Growth hormone should not be initiated to treat patients with acute critical illness due to complications following open heart or abdominal surgery, multiple accidental trauma, or to patients having acute respiratory failure. Two placebo-controlled clinical trials in non-growth hormone deficient adult patients (n=522) with these conditions revealed a significant increase in mortality (41.9% vs 19.3%) among somatropin treated patients (doses 5.3 to 8 mg/day) compared to those receiving placebo (see WARNINGS ). 


WARNINGS 
The 5.8 mg and 13.8 mg presentations of GENOTROPIN Lyophilized Powder contain m-Cresol as a preservative. These products should not be used by patients with a known sensitivity to this preservative. The GENOTROPIN 1.5 mg and GENOTROPIN MINIQUICK presentations are preservative-free. (See HOW SUPPLIED section.) 

See CONTRAINDICATIONS for information or increased mortality in patients with acute critical illnesses in intensive care units due to complications following open heart or abdominal surgery, multiple accidental trauma, or with acute respiratory failure. The safety of continuing growth hormone treatment in patients receiving replacement doses for approved indications who concurrently develop these illnesses has not been established. Therefore, the potential benefit of treatment continuation with growth hormone in patients having acute critical illnesses should be weighed against the potential risk. 


PRECAUTIONS 

General 
Treatment with GENOTROPIN Lyophilized Powder, as with other growth hormone preparations, should be directed by physicians who are experienced in the diagnosis and management of patients with GHD. 

Patients and caregivers who will administer GENOTROPIN in medically unsupervised situations should receive appropriate training and instruction on the proper use of GENOTROPIN from the physician or other suitably qualified health professional. 

Patients with GHD secondary to an intracranial lesion should be examined frequently for progression or recurrence of the underlying disease process. Review of literature reports of pediatric use of somatropin replacement therapy reveals no relationship between this therapy and recucrrence of central nervous system (CNS) tumors. In adults, it is unknown whether there is any relationship between somatropin treatment and CNS tumor recurrence. 

Patients should be monitored carefully for any malignant transformation of skin lesions. 

Caution should be used if growth hormone is administered to patients with diabetes mellitus, and insulin dosage may need to be adjusted. Because growth hormone may induce a state of insulin resistance, patients should be observed for evidence of glucose intolerance. Patients with diabetes or glucose intolerance should be monitored closely during treatment with GENOTROPIN. 

In patients with hypopituitarism (multiple hormonal deficiencies) standard hormonal replacement therapy should be monitored closely when treatment with GENOTROPIN is instituted. Hypothyroidism may develop during treatment with GENOTROPIN, and inadequate treatment of hypothyroidism may prevent optimal response to GENOTROPIN. Therefore, patients should have periodic thyroid function tests and be treated with thyroid hormone when indicated. 

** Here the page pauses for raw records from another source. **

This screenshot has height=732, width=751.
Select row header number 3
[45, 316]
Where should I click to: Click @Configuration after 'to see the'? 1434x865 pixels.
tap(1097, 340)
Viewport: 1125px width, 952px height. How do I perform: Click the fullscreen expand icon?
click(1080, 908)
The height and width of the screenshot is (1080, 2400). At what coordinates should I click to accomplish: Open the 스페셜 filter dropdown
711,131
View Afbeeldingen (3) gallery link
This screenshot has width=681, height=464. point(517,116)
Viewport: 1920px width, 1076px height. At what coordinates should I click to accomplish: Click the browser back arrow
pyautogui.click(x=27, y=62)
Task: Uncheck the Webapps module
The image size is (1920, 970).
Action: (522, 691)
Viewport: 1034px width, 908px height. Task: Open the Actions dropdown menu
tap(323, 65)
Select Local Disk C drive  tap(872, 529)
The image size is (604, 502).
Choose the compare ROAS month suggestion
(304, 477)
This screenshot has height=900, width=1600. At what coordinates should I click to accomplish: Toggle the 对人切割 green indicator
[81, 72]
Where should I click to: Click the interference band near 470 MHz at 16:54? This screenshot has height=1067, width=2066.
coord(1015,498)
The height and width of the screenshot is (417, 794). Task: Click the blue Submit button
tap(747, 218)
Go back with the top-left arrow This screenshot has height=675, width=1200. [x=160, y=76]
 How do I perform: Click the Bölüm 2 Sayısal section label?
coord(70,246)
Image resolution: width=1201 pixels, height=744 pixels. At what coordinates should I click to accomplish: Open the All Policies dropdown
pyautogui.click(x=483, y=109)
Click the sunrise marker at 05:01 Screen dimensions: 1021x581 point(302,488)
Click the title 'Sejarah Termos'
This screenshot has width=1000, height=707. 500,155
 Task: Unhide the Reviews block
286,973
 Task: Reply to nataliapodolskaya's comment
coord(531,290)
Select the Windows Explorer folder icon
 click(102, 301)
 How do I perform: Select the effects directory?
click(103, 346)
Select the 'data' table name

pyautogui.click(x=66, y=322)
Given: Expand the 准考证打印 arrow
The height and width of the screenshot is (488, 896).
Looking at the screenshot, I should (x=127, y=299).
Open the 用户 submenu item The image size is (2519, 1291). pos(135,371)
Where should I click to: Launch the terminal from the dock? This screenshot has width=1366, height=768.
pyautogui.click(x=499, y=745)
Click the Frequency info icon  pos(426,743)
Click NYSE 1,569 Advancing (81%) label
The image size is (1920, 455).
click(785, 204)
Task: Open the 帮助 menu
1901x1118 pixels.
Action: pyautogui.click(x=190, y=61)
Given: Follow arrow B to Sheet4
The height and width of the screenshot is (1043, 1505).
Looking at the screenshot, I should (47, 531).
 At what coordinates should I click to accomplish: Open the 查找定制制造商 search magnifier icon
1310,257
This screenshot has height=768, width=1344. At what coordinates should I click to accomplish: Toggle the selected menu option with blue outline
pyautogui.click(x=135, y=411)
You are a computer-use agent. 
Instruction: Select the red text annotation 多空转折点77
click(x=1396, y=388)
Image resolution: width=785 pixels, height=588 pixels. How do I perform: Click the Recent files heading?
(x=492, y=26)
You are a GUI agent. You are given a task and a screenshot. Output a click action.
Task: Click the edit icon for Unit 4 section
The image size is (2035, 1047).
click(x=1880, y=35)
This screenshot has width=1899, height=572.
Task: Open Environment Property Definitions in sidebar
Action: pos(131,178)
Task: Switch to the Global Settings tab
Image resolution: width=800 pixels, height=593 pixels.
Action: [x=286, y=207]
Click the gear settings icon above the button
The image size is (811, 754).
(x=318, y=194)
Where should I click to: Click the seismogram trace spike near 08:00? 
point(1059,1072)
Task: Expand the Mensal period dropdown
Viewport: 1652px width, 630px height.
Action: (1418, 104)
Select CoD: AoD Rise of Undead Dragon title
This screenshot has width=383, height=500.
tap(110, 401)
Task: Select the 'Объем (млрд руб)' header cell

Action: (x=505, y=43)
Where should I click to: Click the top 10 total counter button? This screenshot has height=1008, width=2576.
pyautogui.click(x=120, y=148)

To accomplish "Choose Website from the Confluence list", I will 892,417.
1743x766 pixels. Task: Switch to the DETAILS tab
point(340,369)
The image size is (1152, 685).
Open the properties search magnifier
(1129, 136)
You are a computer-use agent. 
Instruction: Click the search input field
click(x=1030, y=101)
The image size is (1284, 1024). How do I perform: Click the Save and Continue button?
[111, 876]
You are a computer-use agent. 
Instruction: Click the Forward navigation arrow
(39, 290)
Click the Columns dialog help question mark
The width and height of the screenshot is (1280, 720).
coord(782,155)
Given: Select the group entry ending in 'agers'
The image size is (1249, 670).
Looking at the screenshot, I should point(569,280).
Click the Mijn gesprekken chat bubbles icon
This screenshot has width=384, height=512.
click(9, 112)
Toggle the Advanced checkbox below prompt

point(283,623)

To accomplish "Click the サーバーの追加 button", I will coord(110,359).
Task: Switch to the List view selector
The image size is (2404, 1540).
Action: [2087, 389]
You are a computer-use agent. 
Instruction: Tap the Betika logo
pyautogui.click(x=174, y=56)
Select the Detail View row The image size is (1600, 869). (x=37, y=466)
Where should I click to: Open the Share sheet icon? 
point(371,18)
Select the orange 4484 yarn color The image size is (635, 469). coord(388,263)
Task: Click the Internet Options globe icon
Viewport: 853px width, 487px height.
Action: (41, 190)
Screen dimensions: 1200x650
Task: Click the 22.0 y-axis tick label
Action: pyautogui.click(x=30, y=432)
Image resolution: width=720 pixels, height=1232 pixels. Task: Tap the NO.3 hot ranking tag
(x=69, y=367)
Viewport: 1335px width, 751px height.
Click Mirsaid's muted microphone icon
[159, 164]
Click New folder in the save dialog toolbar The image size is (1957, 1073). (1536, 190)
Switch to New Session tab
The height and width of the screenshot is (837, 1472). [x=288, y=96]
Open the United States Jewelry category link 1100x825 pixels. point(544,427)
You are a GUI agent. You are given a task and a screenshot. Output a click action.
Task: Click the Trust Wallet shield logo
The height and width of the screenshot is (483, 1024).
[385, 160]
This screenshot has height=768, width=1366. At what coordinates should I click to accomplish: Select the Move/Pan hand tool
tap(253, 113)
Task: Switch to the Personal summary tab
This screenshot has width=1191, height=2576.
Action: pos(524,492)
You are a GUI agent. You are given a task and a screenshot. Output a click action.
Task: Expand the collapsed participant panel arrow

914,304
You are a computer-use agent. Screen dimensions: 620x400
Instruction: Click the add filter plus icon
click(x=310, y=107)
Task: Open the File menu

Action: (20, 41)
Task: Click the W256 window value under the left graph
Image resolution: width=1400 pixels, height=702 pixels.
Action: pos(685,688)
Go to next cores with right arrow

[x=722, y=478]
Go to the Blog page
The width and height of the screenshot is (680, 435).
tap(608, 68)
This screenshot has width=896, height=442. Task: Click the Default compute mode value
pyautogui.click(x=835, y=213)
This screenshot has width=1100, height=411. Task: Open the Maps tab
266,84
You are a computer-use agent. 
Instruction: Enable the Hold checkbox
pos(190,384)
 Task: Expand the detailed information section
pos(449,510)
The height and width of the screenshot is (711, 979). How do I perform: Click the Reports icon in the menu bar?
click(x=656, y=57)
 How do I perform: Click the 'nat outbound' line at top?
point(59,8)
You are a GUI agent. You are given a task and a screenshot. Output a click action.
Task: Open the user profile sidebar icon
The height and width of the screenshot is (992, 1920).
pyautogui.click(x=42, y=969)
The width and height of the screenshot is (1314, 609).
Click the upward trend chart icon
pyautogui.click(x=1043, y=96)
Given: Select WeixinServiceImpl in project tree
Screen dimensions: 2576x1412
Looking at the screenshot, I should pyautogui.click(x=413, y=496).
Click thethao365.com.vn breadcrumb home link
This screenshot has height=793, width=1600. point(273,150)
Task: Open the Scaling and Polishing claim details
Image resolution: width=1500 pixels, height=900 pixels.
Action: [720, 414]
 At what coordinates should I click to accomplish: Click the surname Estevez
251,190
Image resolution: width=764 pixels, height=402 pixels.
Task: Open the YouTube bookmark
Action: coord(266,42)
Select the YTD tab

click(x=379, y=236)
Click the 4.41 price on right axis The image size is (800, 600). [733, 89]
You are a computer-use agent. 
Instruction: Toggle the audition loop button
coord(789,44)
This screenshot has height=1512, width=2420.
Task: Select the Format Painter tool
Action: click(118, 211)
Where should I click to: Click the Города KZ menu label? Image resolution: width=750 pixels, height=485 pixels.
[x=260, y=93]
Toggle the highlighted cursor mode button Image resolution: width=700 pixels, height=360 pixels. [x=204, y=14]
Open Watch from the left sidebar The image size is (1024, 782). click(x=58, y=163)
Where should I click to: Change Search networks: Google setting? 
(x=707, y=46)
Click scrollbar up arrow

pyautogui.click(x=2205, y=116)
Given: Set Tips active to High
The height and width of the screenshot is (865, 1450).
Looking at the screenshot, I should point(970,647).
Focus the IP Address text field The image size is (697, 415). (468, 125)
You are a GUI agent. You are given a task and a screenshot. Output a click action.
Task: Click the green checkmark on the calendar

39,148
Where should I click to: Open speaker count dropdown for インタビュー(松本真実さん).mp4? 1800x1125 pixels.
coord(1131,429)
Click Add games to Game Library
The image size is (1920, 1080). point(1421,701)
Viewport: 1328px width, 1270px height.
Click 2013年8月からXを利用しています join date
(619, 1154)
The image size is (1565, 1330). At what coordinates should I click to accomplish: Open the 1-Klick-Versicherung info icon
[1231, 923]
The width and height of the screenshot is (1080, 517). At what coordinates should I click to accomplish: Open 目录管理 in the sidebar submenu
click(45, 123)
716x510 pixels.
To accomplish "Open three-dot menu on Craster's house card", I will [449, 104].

Pediatric patients with endocrine disorders, including GHD, have a higher incidence of slipped capital femoral epiphyses. Any pediatric patient with the onset of a limp or complaints of hip or knee pain during growth hormone therapy should be evaluated. 

Intracranial hypertension (IH) with papilledema, visual changes, headache, nausea and/or vomiting has been reported in a small number of patients treated with growth hormone products. Symptoms usually occurred within the first 8 weeks of the initiation of growth hormone therapy. In all reported cases, IH-associated signs and symptoms resolved after termination of therapy or a reduction of the growth hormone dose. Funduscopic examination of patients is recommended at the initiation, and periodically during the course of, growth hormone therapy. 

Before continuing treatment as an adult, a post-pubertal GHD patient who received growth hormone replacement therapy in childhood should be reevaluated with proper testing as described in INDICATIONS AND USAGE . If continued treatment is appropriate, GENOTROPIN should be administered at the reduced dose level recommended for adult GHD patients. 


Drug Interactions 
Concomitant glucocorticoid treatment may inhibit the growth-promoting effect of growth hormone. Pediatric GHD patients with coexisting ACTH deficiency should have their glucocorticoid replacement dose carefully adjusted to avoid an inhibitory effect on growth. See also PRECAUTIONS - General . Limited published data indicate that growth hormone treatment increases cytochrome P450 (CP450) mediated antipyrine clearance in man. These data suggest that growth hormone administration may alter the clearance of compounds known to be metabolized by CP450 liver enzymes (e.g., corticosteroids, sex steroids, anticonvulsants, cyclosporine). Careful monitoring is advisable when growth hormone is administered in combination with other drugs known to be metabolized by CP450 liver enzymes. 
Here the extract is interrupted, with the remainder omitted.